Mathematics desk
< April 14	<< Mar \| April \| May >>	Current desk >

Welcome to the Wikipedia Mathematics Reference Desk Archives
The page you are currently viewing is a transcluded archive page. While you can leave answers for any questions shown below, please ask new questions on one of the current reference desk pages.

April 15[edit]

What does it mean when we say that data is normally distributed?[edit]

Suppose we have a set $S$ of data which is possibly infinite. When we say that the data is normally distributed, mathematically what do we mean? My understanding is that we consider the probability space $(\mathbb {R} ,{\mathcal {B}},P)$ where ${\mathcal {B}}$ is the sigma algebra of all real Borel sets, $P(B)=\int _{B}f(x)dx$ where $f(x)$ is the normal PDF with the mean and variance given by the descriptive data. On this probability space we further have the identity function as a random variable $X$ . Now the statement that the data is normally distributed means (according to my understanding), that the frequency polygon of the data coincides (approximately) with the graph of the PDF. I have not been able to find this written anywhere however, and hence I am asking this question to clarify whether my understanding is correct or not? Is it correct, and if so can it be made more rigorous. If not, what is the correct meaning of saying that the data is normally distributed.-- Abdul Muhsy talk 07:26, 15 April 2022 (UTC)[reply]

The term is often used somewhat loosely, not to say sloppily, when the authors actually should have said that the sample distribution is not significantly different from a (best-fit) normal distribution, as might be revealed by a normality test. Probably, the test they applied was the squinting test: squinting their eyes and noticing some similarity. In such cases one should not be surprised they are not more precise. Are you aware of cases where the claim is applied to an infinite set? --Lambiam 09:37, 15 April 2022 (UTC)[reply]

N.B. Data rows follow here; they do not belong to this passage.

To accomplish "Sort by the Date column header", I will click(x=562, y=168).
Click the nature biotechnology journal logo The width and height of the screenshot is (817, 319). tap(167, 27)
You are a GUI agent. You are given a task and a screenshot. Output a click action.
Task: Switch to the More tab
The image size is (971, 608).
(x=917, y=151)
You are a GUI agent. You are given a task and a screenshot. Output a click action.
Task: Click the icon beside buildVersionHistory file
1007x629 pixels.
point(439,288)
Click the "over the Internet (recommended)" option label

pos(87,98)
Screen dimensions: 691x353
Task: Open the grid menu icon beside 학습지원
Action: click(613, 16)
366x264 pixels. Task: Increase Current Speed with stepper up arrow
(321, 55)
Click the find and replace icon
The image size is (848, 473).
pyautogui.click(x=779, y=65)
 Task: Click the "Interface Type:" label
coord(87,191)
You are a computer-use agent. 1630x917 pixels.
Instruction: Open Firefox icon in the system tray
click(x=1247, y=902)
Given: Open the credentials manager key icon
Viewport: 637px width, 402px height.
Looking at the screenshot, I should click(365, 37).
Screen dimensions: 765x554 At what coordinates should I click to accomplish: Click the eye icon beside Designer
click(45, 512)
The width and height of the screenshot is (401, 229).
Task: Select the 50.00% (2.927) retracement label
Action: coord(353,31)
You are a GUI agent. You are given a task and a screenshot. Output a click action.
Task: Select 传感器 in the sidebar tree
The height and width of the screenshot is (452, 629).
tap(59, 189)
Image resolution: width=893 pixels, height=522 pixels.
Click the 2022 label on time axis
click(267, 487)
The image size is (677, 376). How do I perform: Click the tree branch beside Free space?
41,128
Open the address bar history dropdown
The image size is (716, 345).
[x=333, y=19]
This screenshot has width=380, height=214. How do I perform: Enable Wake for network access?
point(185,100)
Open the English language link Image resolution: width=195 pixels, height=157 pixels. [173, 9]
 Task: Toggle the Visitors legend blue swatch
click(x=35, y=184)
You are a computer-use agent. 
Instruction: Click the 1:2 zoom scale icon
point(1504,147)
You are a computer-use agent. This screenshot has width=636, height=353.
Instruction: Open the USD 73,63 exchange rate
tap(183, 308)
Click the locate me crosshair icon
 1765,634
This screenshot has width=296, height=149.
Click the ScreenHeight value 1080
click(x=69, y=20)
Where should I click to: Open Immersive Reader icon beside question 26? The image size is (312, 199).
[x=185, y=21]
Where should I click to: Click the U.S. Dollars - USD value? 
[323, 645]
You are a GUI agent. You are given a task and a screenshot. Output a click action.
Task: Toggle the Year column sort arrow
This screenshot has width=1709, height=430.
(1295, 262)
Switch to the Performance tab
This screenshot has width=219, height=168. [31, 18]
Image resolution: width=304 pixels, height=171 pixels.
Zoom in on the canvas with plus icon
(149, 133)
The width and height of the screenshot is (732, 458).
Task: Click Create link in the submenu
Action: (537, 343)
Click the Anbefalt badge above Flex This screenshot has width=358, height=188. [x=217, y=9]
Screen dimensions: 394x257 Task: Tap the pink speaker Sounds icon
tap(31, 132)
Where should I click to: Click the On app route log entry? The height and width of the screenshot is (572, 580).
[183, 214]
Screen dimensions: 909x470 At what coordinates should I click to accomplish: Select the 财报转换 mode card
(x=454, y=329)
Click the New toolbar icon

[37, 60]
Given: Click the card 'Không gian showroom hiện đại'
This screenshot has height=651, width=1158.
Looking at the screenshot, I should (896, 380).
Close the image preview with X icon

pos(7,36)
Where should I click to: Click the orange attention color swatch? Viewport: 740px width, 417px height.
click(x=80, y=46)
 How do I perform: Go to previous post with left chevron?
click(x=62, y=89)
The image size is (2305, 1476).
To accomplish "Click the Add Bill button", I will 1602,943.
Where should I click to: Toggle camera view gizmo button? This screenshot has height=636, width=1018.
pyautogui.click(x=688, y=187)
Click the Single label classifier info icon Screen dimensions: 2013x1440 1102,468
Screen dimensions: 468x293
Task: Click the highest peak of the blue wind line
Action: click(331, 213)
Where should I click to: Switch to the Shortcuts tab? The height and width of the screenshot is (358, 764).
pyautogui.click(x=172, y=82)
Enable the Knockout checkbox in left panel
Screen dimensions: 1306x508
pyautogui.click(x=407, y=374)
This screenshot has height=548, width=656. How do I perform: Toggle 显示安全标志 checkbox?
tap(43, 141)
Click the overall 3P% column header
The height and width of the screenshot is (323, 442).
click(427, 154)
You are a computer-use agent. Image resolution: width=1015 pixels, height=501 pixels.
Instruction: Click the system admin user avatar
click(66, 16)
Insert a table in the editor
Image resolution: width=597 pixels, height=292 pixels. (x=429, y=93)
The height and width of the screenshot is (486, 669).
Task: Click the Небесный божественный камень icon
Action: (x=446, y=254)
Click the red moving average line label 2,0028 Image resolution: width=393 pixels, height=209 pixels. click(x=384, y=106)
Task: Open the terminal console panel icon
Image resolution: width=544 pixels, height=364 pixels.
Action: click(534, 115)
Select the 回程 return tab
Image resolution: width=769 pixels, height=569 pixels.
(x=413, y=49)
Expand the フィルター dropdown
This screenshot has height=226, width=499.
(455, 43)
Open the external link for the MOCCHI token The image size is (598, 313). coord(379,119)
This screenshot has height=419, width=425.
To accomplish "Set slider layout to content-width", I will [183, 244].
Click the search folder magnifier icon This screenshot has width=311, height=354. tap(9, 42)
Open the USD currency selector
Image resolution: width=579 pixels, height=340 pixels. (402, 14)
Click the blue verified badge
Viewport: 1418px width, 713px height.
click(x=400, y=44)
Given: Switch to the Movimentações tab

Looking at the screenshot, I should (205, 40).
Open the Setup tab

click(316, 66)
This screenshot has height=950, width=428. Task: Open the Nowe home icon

Thanks. The first option given by you, (given a set of data apply a normality test and if there isn't sufficient evidence to reject normality, then it is normal) is rigorous enough but a person not well versed in statistical theory will probably not understand the justification easily. Your second criteria of squinting is somewhat similar to my undersanding and seems more satisfying visually. To clarify, are we taking the frequency polygon (after standardizing the data), squinting and then 'seeing' whether it is resembling the pdf of N(0,1)? If so, is standardizing necessary? If we are just looking at the data (and not at any visual representation of it) what exactly are we looking for? Thirdly, to answer your question I think it is possible to construct a number whose digits follow any given distribution but I am not competent enough to understand fully the proof [1]-- Abdul Muhsy talk 11:43, 15 April 2022 (UTC)[reply]

To start with the last point, if we have an infinite sequence

(s_{1},s_{2},...),

we can take the initial segments

I_{1}=(s_{1}),

I_{2}=(s_{1},s_{2}),...,I_{n}=(s_{1},s_{2},...,s_{n}),...,

and hope that the distributions of

I_{1},I_{2},...

converge to a limit distribution. This may or may not be the case, depending on the sequence. If we are only given the set

S=\textstyle {\bigcup _{i}}\{s_{i}\},

there is not enough information to assign a limit distribution; a new sequence

(s'_{1},s'_{2},...)

obtained by reshuffling the elements of the old sequence can have a definite but different limit distribution, while containing the same set of elements

S=\textstyle {\bigcup _{i}}\{s'_{i}\}.

I don't know how squinters reach their conclusions; you'd have to ask them personally. I expect that if you ask one hundred statisticians to graph a normal distribution by hand, at least 99 will be seriously off, mostly because the tails will be far too fat. If true, this does not bode well for outlier tests based on sample estimates of the dispersion applied to a population distribution assumed normal. --Lambiam 17:42, 15 April 2022 (UTC)[reply]

It doesn't have any mathematically precise meaning to say that observed data are normally distributed. It's actually the process that generates the data that gives rise to a probability distribution. It's still useful in practice to talk about observed data being normally distributed, and I trust without having read it that your discussion with Lambiam has covered the appropriate points.

But if you're bringing up Borel sets, you're talking about a different level of the discussion. This gets into philosophy and interpretation of probability pretty fast. --Trovatore (talk) 18:21, 15 April 2022 (UTC)[reply]